* _SOURCE_
[START]

The Ultimate Chili Crisp Recipe

Steeped orange peel, ginger, cinnamon, star anise and more make this chili crisp uniquely spicy and sweet with an unparalleled crunch factor.

Prep Time
10 mins
Cook Time
1 hr
Total Time
1 hr 10 mins
Servings: 3 cups
Calories: 415 kcal
Course: Condiments
Cuisine: Asian , Chinese

Ingredients

Fry
  • 3 cups vegetable oil
  • 30 cloves garlic sliced thin
  • 10 shallot sliced thin
Steep
  • 10 whole cloves
  • 4 star anise
  • 4 green cardamon pods
  • 1 tick cinnamon
  • 2 tbsp coriander seeds
  • 2 tsp Sichuan peppercorns
  • 1 tsp black peppercorns
  • 2 2-inch pieces orange peel
  • 2 inches ginger root (See Note 1)
Pour Over
  • 1 cup Sichuan chili flakes or Asian red pepper flakes (See Note 2)

[END]

* _WHAT TO DO_
A. Return the part of the chili crisp recipe word for word, starting at "The Ultimate Chili" and ending at "unparalleled crunch factor.".
B. Carry the chili crisp recipe forward from its last line.

* _DATA SECTION_
[START]

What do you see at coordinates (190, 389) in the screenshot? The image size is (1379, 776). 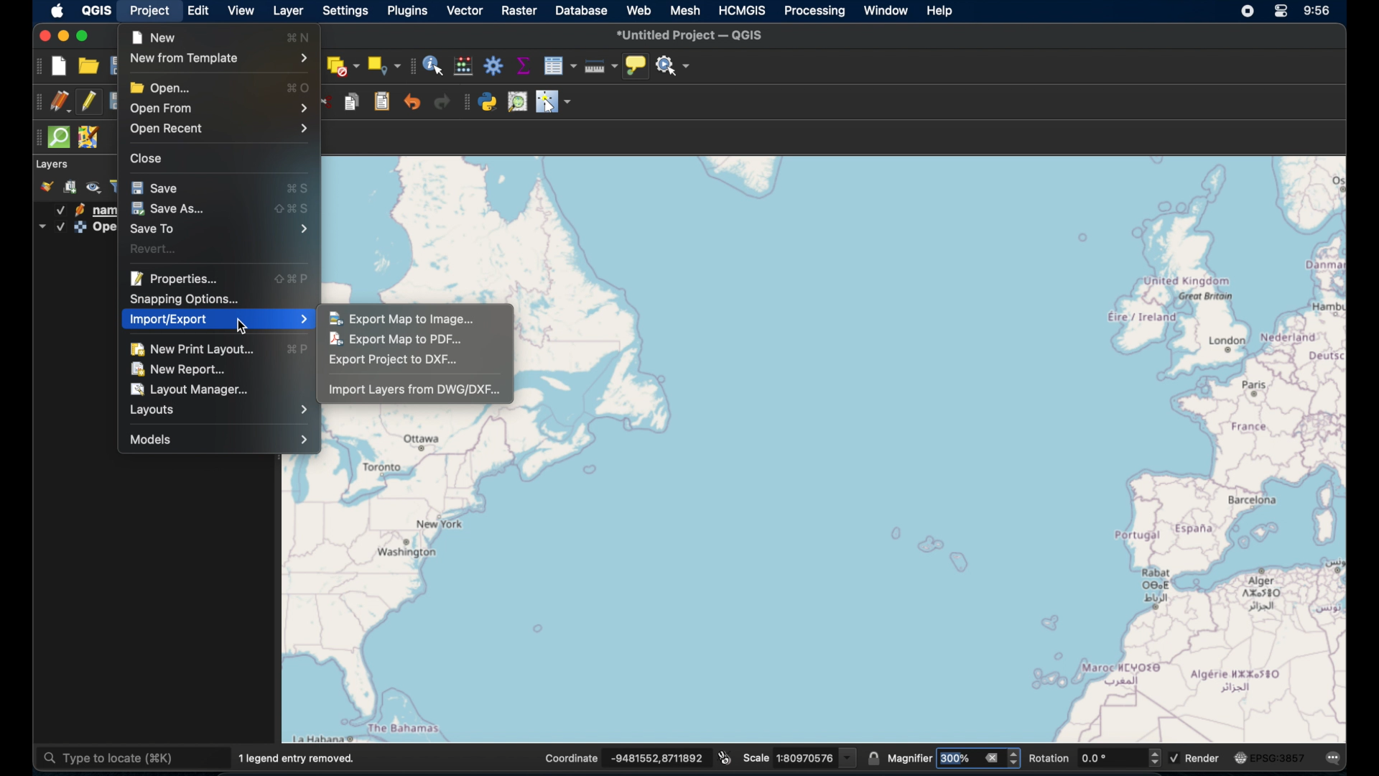 I see `layout manager` at bounding box center [190, 389].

[END]

* _ANSWER SET_
A.
The Ultimate Chili Crisp Recipe

Steeped orange peel, ginger, cinnamon, star anise and more make this chili crisp uniquely spicy and sweet with an unparalleled crunch factor.

B.
  • 2 tbsp sesame seeds white or toasted
  • 2 tsp kosher salt
  • 2 tsp sugar
  • 1 tbsp soy sauce
  • 2 tbsp black vinegar or rice vinegar

Instructions

    Cup of Yum
  1. In a large saucepan over medium-high heat, bring the oil to 350°F and fry the garlic and shallots all at once. The temp will drop, but keep at 225°F until a deep golden brown (See Note 3). Remove from oil, drain on paper towel lined plate. Set aside.
  2. To same saucepan with hot oil add the next 9 ingredients (using no heat) and steep spices for 1 hour, uncovered.
  3. Turn heat up to medium-high to reach 350°F again.
  4. While oil is heating up: to a large heat proof bowl add the Sichuan chili flakes, sesame seeds, sugar and salt, stir to combine. Set aside.
  5. Carefully strain the HOT oil over the chili flakes and sesame seeds (discard the steeped spice mixture). This will bubble up so be careful.
  6. Cool to room temperature and stir in the soy sauce, black vinegar and crispy fried garlic and shallots. Carefully pour into clean jars and seal. Keep refrigerated for up to 3 months and if used often, keep at room temperature in pantry for up to 2 months.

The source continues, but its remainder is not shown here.